2. The method of claim 1, wherein the feature tensor comprises a matrix of word vectors;

the dividing the target code into words by taking morphemes as a reference, converting each obtained word into a word vector, and combining the word vectors of each word to convert the target code into a feature tensor comprises the following steps:

preprocessing the target code;

and performing word segmentation on the preprocessed target code, and performing vector conversion on the obtained words to generate the word vector matrix.

3. The method of claim 2, wherein the pre-processing comprises any one or more of:

replacing all characters in each quotation mark in the object code with placeholders;

removing symbols in the object code; and

and filling preset characters in the target code so as to enable the target code to reach a standard length.

4. The method of claim 1, further comprising:

acquiring a plurality of groups of training data from code case data stored in a blockchain network, wherein the training data comprises sample codes and sample error types corresponding to the sample codes;

and training the machine learning model by using the training data to obtain the code error recognition model.

5. The method of claim 4, further comprising:

and acquiring a solution from the code case data, and constructing the solution association table based on the association relationship between the sample error type and the solution.

6. The method of claim 1, the type of error of the object code being a machine identification result;

the writing the processing result of the target code into the blockchain network comprises:

and acquiring a manual processing result of the target code, and if the manual processing result is not matched with the machine identification result, writing the target code and the manual processing result into the blockchain network as new case data.

7. The method of any of claims 1-6, wherein the machine learning model comprises a text convolutional neural network model.

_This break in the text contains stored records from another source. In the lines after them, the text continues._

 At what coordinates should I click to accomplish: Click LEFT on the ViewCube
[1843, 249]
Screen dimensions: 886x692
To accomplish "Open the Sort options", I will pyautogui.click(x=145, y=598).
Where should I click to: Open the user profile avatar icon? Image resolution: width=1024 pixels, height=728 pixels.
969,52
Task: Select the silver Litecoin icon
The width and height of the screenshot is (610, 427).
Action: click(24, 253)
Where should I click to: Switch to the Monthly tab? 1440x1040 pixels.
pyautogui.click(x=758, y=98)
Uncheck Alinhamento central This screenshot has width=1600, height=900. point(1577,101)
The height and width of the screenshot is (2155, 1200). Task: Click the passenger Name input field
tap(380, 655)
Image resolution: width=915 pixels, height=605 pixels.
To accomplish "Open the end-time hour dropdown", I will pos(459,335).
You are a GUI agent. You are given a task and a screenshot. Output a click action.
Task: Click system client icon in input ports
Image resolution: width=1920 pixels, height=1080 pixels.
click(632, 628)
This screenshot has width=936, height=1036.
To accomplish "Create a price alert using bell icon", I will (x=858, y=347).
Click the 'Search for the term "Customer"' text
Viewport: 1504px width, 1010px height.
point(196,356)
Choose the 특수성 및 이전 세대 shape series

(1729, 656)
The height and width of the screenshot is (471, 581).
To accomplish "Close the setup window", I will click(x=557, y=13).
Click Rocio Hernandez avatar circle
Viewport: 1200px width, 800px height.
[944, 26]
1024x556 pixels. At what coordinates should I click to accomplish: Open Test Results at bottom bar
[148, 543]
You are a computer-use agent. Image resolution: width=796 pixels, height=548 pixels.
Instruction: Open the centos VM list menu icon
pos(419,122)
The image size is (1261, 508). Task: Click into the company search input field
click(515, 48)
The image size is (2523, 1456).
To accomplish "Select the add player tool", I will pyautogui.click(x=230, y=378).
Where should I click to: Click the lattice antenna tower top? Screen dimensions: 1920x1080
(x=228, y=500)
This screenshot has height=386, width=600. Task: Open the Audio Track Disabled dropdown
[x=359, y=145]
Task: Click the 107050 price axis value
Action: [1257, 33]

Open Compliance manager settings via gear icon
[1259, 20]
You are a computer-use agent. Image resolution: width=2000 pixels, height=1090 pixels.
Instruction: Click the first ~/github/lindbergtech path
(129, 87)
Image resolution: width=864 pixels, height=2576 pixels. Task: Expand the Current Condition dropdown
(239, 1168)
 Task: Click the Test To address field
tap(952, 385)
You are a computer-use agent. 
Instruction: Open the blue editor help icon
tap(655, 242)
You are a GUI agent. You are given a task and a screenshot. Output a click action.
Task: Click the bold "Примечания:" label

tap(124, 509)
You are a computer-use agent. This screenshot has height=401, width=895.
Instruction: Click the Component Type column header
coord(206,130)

8. An apparatus for identifying code errors based on block chains, comprising:

the code acquisition module is used for acquiring a target code;

the tensor conversion module is used for dividing words of the target code by taking morphemes as a reference, converting each obtained word into a word vector, and combining the word vectors of each word to convert the target code into a characteristic tensor;

the error identification module is used for processing the characteristic tensor to obtain the error type of the target code based on a code error identification model, wherein the code error identification model is a machine learning model obtained by training according to code case data stored in a block chain network;

a scheme obtaining module, configured to search, according to the error type of the target code, a solution corresponding to the target code in a solution association table that is constructed in advance, and process the target code; and

and the data writing module is used for writing the processing result of the target code into the block chain network so as to periodically train and optimize the code error recognition model, wherein the processing result comprises at least one of a processing result of the code error recognition model on a feature tensor corresponding to the target code and a processing result of the target code according to the solution.

9. An electronic device, comprising:

a processor; and

a memory for storing executable instructions of the processor;

wherein the processor is configured to perform the method of any of claims 1-7 via execution of the executable instructions.

10. A computer-readable storage medium, on which a computer program is stored, which, when being executed by a processor, carries out the method of any one of claims 1 to 7.